We will know when Watson is dangerous when it feels fear, angst, want. Not just an algorithm to sort facts and simulate speech.

Watson is not a simulation any more than your brain is a simulation. Your brain is (likely) mostly just algorithms and data structures, albeit on an enormous scale. This could be wrong, but I'm betting not. What else could the brain possibly be? It's not magic.

> We will know when Watson is dangerous when it feels fear, angst, want. Not just an algorithm to sort facts and simulate speech.

Nah. Look at good science fiction to see why this is false. The most dangerous AI ever conceived might be something like Skynet or HAL 9000; machines that are cold, calculating and have no emotion whatsoever. But they do hold weapons, they do speak English and they are intelligent.

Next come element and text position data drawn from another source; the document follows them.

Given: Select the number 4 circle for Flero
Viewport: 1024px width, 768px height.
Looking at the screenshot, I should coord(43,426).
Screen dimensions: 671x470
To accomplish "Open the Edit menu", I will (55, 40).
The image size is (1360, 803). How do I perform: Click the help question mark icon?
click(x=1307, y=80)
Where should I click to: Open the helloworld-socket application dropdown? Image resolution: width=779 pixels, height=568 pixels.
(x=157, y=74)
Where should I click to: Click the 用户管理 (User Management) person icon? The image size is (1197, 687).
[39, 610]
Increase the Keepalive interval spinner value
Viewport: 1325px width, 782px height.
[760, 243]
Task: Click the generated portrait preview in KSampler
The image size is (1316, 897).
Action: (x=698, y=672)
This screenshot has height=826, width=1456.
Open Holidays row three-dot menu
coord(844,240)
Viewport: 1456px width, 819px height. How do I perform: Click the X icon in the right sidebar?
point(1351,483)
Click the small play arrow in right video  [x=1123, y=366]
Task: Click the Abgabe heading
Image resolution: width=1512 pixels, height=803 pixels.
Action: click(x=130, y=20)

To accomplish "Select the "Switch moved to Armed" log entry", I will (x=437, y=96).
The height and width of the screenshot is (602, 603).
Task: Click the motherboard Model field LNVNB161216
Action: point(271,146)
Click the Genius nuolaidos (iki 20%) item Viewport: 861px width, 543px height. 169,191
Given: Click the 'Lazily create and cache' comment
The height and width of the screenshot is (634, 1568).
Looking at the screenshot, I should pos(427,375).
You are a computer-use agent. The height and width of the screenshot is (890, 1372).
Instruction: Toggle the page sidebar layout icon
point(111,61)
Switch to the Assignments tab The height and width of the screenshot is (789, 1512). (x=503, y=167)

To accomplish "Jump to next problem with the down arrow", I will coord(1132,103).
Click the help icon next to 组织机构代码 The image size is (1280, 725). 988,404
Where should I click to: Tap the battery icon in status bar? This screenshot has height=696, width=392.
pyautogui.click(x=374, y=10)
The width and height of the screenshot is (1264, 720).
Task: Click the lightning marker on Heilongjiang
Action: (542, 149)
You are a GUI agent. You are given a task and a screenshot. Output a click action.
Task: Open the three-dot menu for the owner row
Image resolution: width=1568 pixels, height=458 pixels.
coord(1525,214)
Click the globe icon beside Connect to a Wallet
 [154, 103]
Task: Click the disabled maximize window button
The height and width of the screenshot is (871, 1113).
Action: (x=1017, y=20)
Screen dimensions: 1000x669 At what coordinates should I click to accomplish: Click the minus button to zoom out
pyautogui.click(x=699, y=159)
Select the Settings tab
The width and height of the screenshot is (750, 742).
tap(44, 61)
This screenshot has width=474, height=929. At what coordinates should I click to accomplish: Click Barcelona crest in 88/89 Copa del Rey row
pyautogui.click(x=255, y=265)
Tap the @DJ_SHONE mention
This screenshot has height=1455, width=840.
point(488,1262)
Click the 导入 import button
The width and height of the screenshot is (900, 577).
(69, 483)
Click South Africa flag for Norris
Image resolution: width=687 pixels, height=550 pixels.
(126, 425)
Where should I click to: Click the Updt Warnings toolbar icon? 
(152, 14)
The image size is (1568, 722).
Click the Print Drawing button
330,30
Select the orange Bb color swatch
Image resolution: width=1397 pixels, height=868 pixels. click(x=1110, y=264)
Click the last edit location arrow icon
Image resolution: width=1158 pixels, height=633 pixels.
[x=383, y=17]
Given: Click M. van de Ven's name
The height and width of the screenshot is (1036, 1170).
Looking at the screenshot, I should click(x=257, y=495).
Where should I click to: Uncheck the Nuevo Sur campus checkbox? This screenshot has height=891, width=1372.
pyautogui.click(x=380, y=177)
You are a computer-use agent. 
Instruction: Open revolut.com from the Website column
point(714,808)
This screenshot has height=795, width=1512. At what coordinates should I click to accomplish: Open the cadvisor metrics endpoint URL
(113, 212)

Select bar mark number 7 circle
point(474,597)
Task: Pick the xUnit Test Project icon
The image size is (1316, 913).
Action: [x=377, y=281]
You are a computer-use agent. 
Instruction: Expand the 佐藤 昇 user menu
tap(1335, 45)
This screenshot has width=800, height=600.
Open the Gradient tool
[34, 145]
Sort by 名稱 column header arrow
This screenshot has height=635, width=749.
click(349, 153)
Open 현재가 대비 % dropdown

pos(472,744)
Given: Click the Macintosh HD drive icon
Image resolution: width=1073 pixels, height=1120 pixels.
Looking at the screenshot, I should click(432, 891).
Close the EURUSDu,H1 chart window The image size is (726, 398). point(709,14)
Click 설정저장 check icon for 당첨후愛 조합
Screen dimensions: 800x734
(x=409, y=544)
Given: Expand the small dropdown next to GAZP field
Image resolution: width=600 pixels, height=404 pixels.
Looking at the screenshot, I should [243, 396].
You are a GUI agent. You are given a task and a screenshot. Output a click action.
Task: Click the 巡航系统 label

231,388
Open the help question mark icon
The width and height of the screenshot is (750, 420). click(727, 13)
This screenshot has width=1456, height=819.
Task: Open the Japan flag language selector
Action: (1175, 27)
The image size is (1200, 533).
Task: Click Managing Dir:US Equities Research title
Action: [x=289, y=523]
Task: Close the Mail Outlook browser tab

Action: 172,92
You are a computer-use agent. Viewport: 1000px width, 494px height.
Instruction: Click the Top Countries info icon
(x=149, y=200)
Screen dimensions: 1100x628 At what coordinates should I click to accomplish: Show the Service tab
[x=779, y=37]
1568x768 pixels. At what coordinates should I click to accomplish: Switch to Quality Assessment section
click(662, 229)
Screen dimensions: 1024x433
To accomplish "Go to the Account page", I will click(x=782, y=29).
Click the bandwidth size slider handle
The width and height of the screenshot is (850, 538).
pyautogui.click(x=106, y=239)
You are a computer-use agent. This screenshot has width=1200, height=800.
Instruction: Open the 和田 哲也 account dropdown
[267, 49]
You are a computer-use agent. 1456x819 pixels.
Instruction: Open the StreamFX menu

I'm not suggesting we'll ever build anything like what we see in science fiction, but good writers often are able to predict - or even influence (see Clark, Asimov) - the future.

Algorithms to sort facts are indeed the beginnings of machine intelligence.

I deny that the human brain IS algorithms. It is neurons connected by dendrons/synapses. Right?

Small bits of it can be algorithmically simulated. Large processes can be algorithmically simulated. But to call the algorithm "intelligence" is sympathetic magic.

Algorithms work in a different way; they break in a different way; they are hard-coded so don't change. They are a simulation.

No disrespect intended but, I think you are lacking a fundamental understanding of machine learning, genetic algorithms, neural networks and AI in general.

I was introduced to Watson when I took a sub-project from IBM related to Watson, I had no idea what it was untill taking the contract, at which point I was introduced to Watson and it is an impressive feat, it is with out a doubt the state of the art in NLP AI. Sufficient to say, AI algorithms differ from the static and rigged structures that most developers write for business apps, web or mobile apps (even the good developers that decouple stuff), the scale of difference is orders of magnitude.

In many cases machines learning has the ability to generate new code based on learning and build new connections and new algorithms to deal with learned problems. Applications literally generate new and novel applications and then connect themselves to these new nodes.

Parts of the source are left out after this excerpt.